15/09/2014

O tráfego de dados a partir de dispositivos móveis dentro das arenas esportivas durante as Olimpíadas de 2016 no Rio de Janeiro tende a registrar um crescimento exponencial em comparação com o que foi verificado nos estádios da Copa do Mundo deste ano. Isso faz com que o SindiTelebrasil, entidade que representa as operadoras celulares, tenha uma certeza: a rede celular não será suficiente para dar conta da demanda, sendo imprescindível o apoio de uma rede Wi-Fi dentro das arenas esportivas.

"A questão não é mais voz e, sim, a transmissão de fotografia e vídeo. O desafio em 2016 será muito maior. A frequência administrada pelas teles será insuficiente para fazer frente ao volume de dados em local específico, em período tão curto e com tanta gente querendo transmitir vídeos e fotos ao mesmo tempo. Será impossível se não tiver o apoio do Wi-Fi", comentou o presidente executivo do SindiTelebrasil, Eduardo Levy, durante painel sobre TI e esportes no evento Rio Info 2014, nesta segunda-feira, 15, no Rio de Janeiro. Na Copa do Mundo, nem todos os estádios contaram com redes Wi-Fi das teles, por dificuldade de se chegar a um acordo comercial com os gestores das arenas.
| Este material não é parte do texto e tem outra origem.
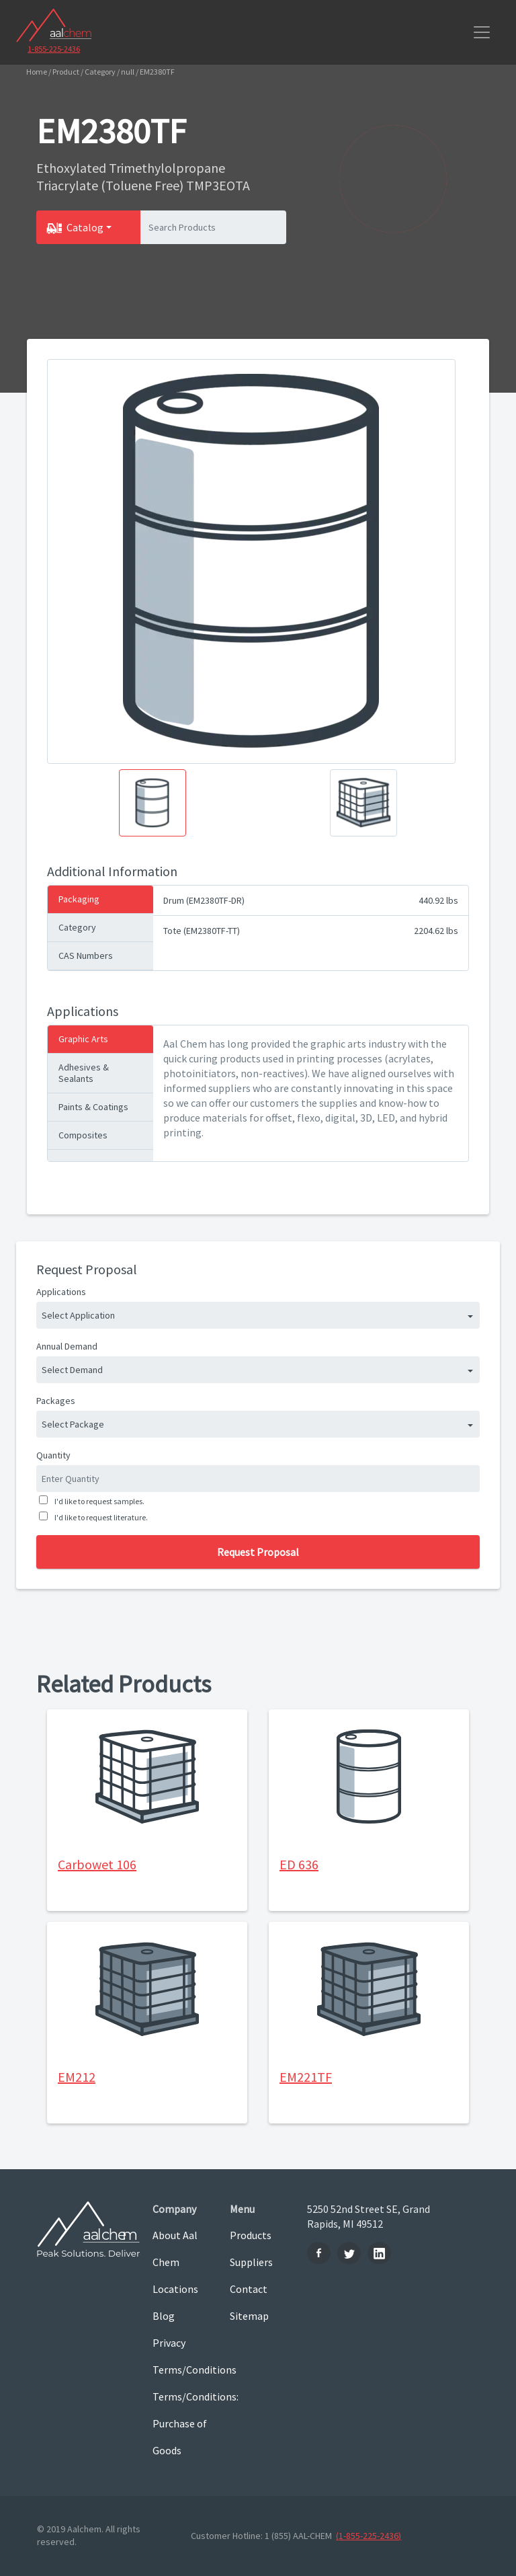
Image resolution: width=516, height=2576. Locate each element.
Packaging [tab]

Durante os 64 jogos da Copa, os espectadores trafegaram 26,7 TB de seus dispositivos móveis – somente na final foi 1,45 TB.

Prazo

Outro problema verificado na Copa foi que as operadoras tiveram pouco tempo para instalar seus equipamentos dentro dos estádios. O ideal é contar com 150 dias para esse tipo de instalação. Somente o estádio Arena das Dunas, em Natal, atendeu ao prazo solicitado pelas teles. No estádio de São Paulo, as operadoras tiveram apenas 62 dias para suas obras. Resultado: o primeiro teste aconteceu justamente no jogo de abertura da Copa, e foi priorizada a cobertura nas arquibancadas, em detrimento das áreas VIP e do estacionamento. "Esperamos que isso não aconteça nas Olimpíadas. O risco é enorme de se fazer uma implementação complexa como essa em tão pouco tempo", disse Levy.

O diretor de tecnologia do comitê organizador dos jogos olímpicos, Elly Resende, espera ter as arenas permanentes prontas em meados de 2015, quando acontecerão eventos-teste pré-Olimpíadas. Assim, haveria tempo suficiente para as teles instalarem suas redes. As arenas temporárias, por sua vez, serão construídas levando em conta essa necessidade de prazo das operadoras, garante.